Friday, April 17, 2009


"Mr. President, You're Wrong."
KO did a good job here, and his historical perspective on the costs of 'going forward' without resolving an issue is exactly the way I would have gone but I have one quibble. It's about this quote from PresBo:
"Our national greatness is embedded in America's ability to right its course in concert with our core values, and to move forward with confidence. That is why we must resist the forces that divide us, and instead come together on behalf of our common future."
Olbermann incorrectly assumes that the divisive forces that Obama refers to are "the ones lingering with pervasive stench from the previous administration." This is an understandable mistake on Mr. Olbermann's part, for one can certainly identify a number of sources of the stench to which he refers.

There are still dozens if not hundreds of partisan Republican civil servants in the DoJ alone, illegally hired by Monica Goodling and now embedded there like a colony of cockroaches under the sink. Ironically it would now be illegal to fire those illegally hirees, due to civil service regulations. Sad, but true.

There are still many partisan Republican US Attorneys appointed by the Bush administration whom Obama has not bothered to replace, and who have refused to resign as is traditionally done; hacks like Mary Beth Buchanan, who incidentally hired Goodling. In that latter instance, Obama has the option of firing any US Attorney he wishes to and hiring replacements, a relatively light duty task that would have the effect, stench-wise, of Hercules' cleaning out of the Augean Stables, without any of the heavy lifting required.

Or perhaps the stench emanates from the right-wing extremists recently designated a threat by the Department of Homeland Security - the redneck racist core of what's left of GOP electoral support. (Ya gotta love Janeane Garofolo's description of this crowd, "You can tell these type of right-wingers anything and they'll believe it - except the truth. You tell them the truth and it's like showing Frankenstein's monster fire.") An even greater reek rises out of the studios of FOX "news," who are usually the one telling them anything but the truth, and egging them on.

With all these candidates to be the divisive forces I have to conclude from the context that Obama is really talking about those who insist on the continuing rule of law, those who demand that criminals be brought to court and prosecuted. Us. We are, in Obama's reckoning, 'the forces that divide us.'

What really divides 'us' (those who wish for transparency and accountability) at least today, is the question of whether Obama should be praised for the transparency inherent in the release of these documents or condemned for putting yet another item of accountability off the table. Glenn Greenwald argues that we should both praise him on the one hand and condemn him on the other. This would be a very rare instance of my disagreeing with GG on even a small point and even now it's only a matter of degree. Because he's right - Obama does deserve some praise for releasing these memos, just not very much.

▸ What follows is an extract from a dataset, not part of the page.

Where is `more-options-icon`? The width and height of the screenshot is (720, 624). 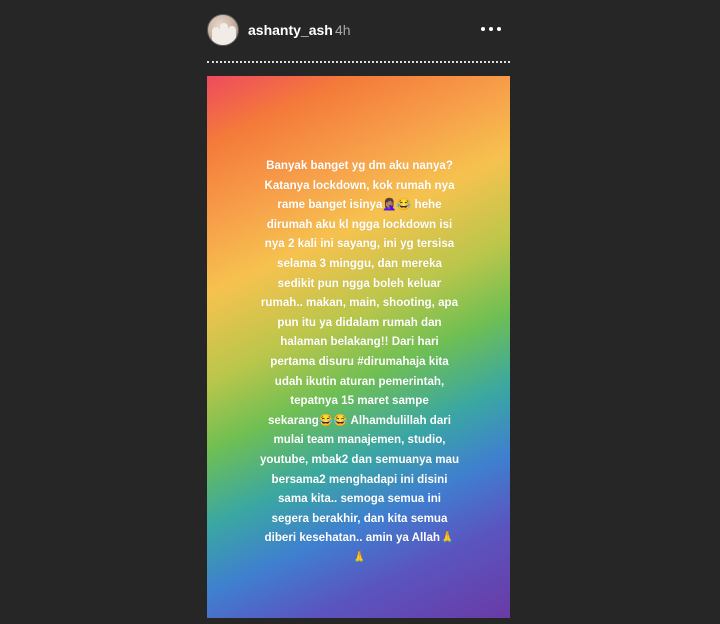
more-options-icon is located at coordinates (491, 29).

For me the balance lies in the duplicity in the first part of the quote above. To talk about, "America's ability to right its course in concert with our core values" while promising to resist all calls to exercise that ability only leaves America on the wrong course, and bereft of core values. The rest of the world will take Obama's pledge with the same seriousness as someone who tells you, "I could benchpress 1,000 lbs., I just don't want to." Yeah, right buddy. Uh huh.

The president and his Attorney General seem to be on the same page on the issue of protecting the guilty. As Glenn Greenwald quoted them,
Barack Obama, yesterday:
In releasing these memos, it is our intention to assure those who carried out their duties relying in good faith upon legal advice from the Department of Justice that they will not be subject to prosecution.
Eric Holder, yesterday:
It would be unfair to prosecute dedicated men and women working to protect America for conduct that was sanctioned in advance by the Justice Department.
That's pretty unambiguous. Jonathan Turley responded just as unambiguously on the Rachel Maddow Show.
What is really disturbing is that President Obama is obviously referring to criminal investigation and prosecution ... somehow he's equating the enforcement of federal laws -- that he took an oath to enforce to uphold the constitution and our laws -- and he's equating that with an act of retribution, and some sort of hissy fit or blame game. It's not retribution to enforce criminal laws. What it is is obstruction to prevent that enforcement, and that is exactly what he's done thus far.
That sounds like a clarion call to me, "PROSECUTE!!" And it also sounds like a counter-argument to what Greenwald calls "an unhealthy tendency to want to make categorical, absolute judgments about the persona of politicians generally and Obama especially." Well Glenn, he's a politician and until some mechanism comes along where the electorate can vote in a different guy for each issue (or in this case for each action taken on the same issue) you're going to see a lot of that. Someone being selected to make decisions on a wide variety of matters over a period of at least four years must eventually be judged on his overall character.

And bottom line, the release of these memos was required by law. Obama himself acknowledges that. And so are investigations required by law, a law that is so far being broken. So we have a case similar to someone who comes to a full stop at a red light, then makes an illegal left turn and runs over a pedestrian. I don't think the first cop on the scene is expected to heap any praise on that driver.